In order to achieve our goal we create an easy application, in which one can choose his or hers chronic diseases, sex, age and it calculates the COVID-19 mortality risk for particular infected person. Additionally, in the bookmarks there are presented plots about the model. The first one (Figure 5.23) is a break down plot which shows how the contributions attributed to individual explanatory variables change the mean models prediction. Despite printing out the risk it also enables its user an easy option to understand the outcome. Another one (Figure 5.24) is Ceteris Paribus profile which examines the influence of an explanatory variable (which is age in this case) by assuming that the values of all other variables do not change. This visualization is very useful for doctors to properly distinguish a higher risk groups. The last one (Figure 5.25) is a SHAP plot, it calculates the importance of a feature by comparing what a model predicts with and without the feature.

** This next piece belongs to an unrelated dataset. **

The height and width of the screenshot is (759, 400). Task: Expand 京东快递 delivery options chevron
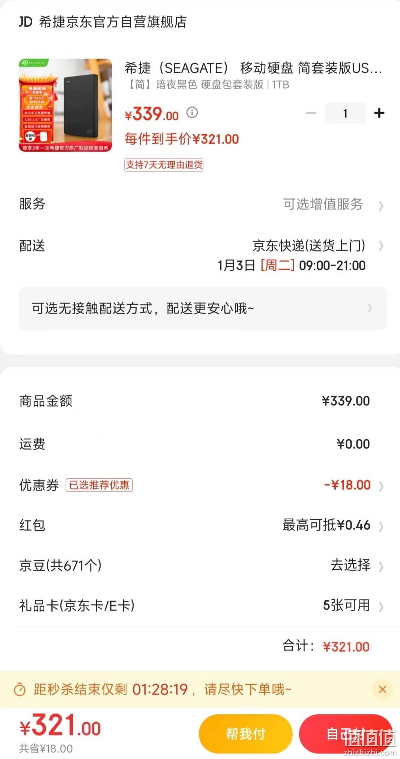(x=381, y=246)
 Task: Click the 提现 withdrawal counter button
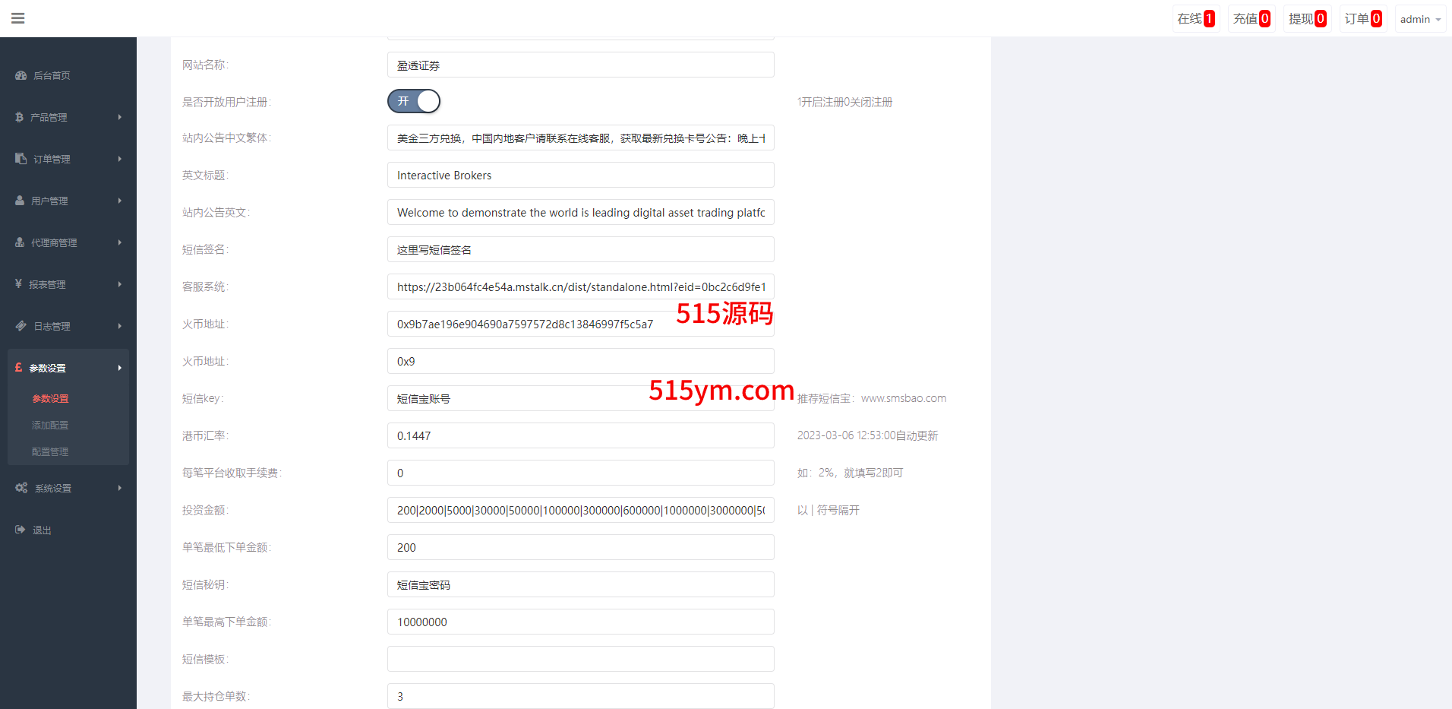(x=1307, y=19)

Our application is available at the URL: https://hubertr21.shinyapps.io/Explainable_COVID19_Mortality_Predictor/

Break down profile, showing how particular features affect final death risk for one individual patient.

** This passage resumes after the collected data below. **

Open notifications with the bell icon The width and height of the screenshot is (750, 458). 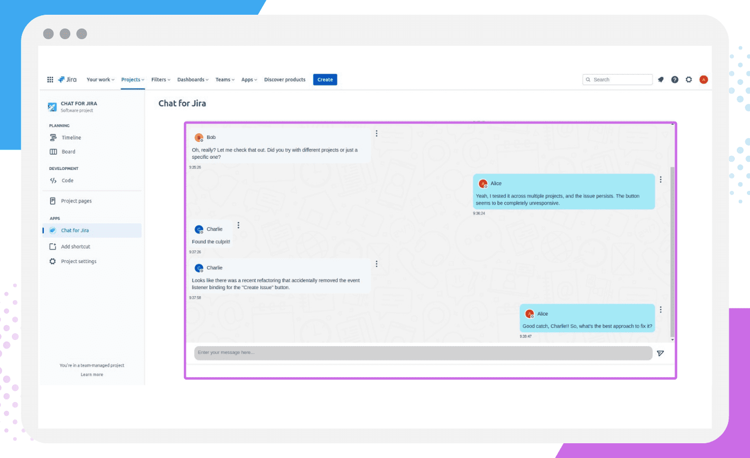(x=661, y=79)
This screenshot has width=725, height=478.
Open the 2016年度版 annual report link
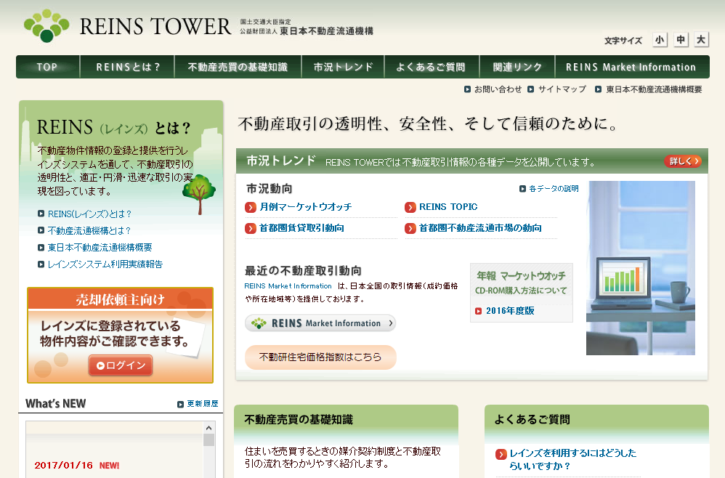tap(510, 311)
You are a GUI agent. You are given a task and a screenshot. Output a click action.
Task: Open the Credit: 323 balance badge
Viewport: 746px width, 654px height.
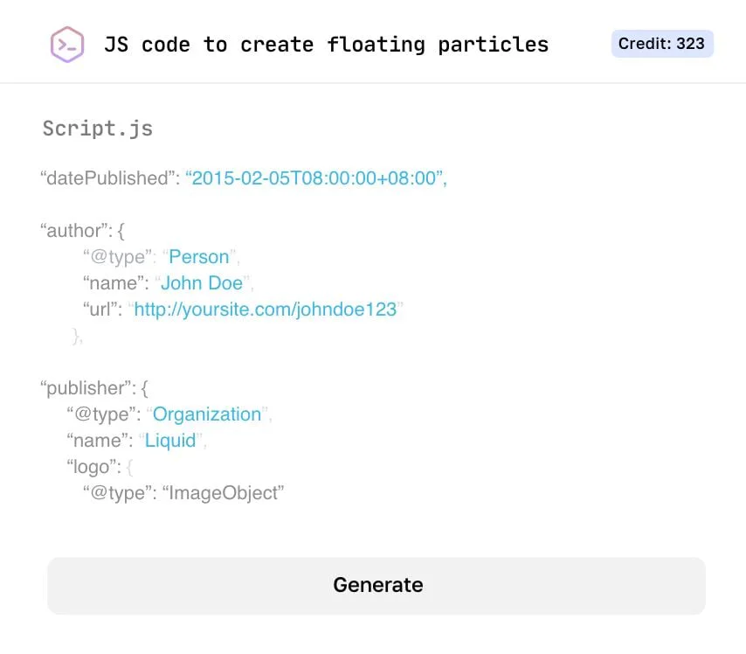coord(662,43)
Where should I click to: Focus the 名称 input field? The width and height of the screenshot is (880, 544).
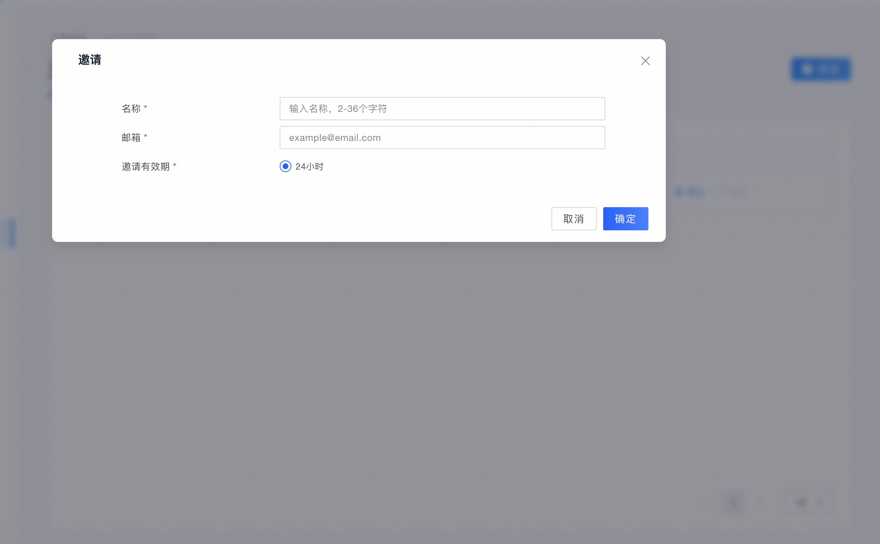pyautogui.click(x=442, y=109)
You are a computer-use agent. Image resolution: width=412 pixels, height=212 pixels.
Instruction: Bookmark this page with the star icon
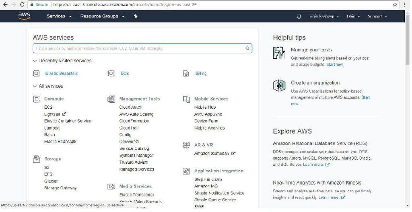[395, 4]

Figure 5.23: Break down profile, showing how particular features affect final death risk for one individual patient.

Ceteris Paribus, showing how death risk changes with age, while keeping other features (chronic deseases) the same.

Figure 5.24: Ceteris Paribus, showing how death risk changes with age, while keeping other features (chronic deseases) the same.

SHAP profile, plot that visualises Shapley values for particular features.

Figure 5.25: SHAP profile, plot that visualises Shapley values for particular features.

5.3.7 Conclusions

XAI stakeholders picture from article [@5-3-XAI_et_al].

Figure 5.26: XAI stakeholders picture from article (Barredo Arrieta et al. 2020c).

Thanks to the developed application, various XAI stakeholders, as presented in (Barredo Arrieta et al. 2020c) - Figure 5.26, may have easier access to transparent and explainable model that estimates mortality risk in case of being infected by COVID-19. Our application allows the afflicted to see which diseases are contributing the most to their outcome, without the need of doctor’s examination, such as any blood properties and other information, that can only be gathered by a specialist. Only by selecting diseases that one suffers from, reliable prediction can be obtained quickly and without leaving home. Domain experts, such as medical doctors might use it for more complex patient examination or to improve their understanding and knowledge of the disease. Model’s predictions can be used by politicians to determine what people might need faster medical treatment. Moreover, data scientist may use it for extending their skills or as an inspiration to examine the problem in a different way and improve the existing solutions.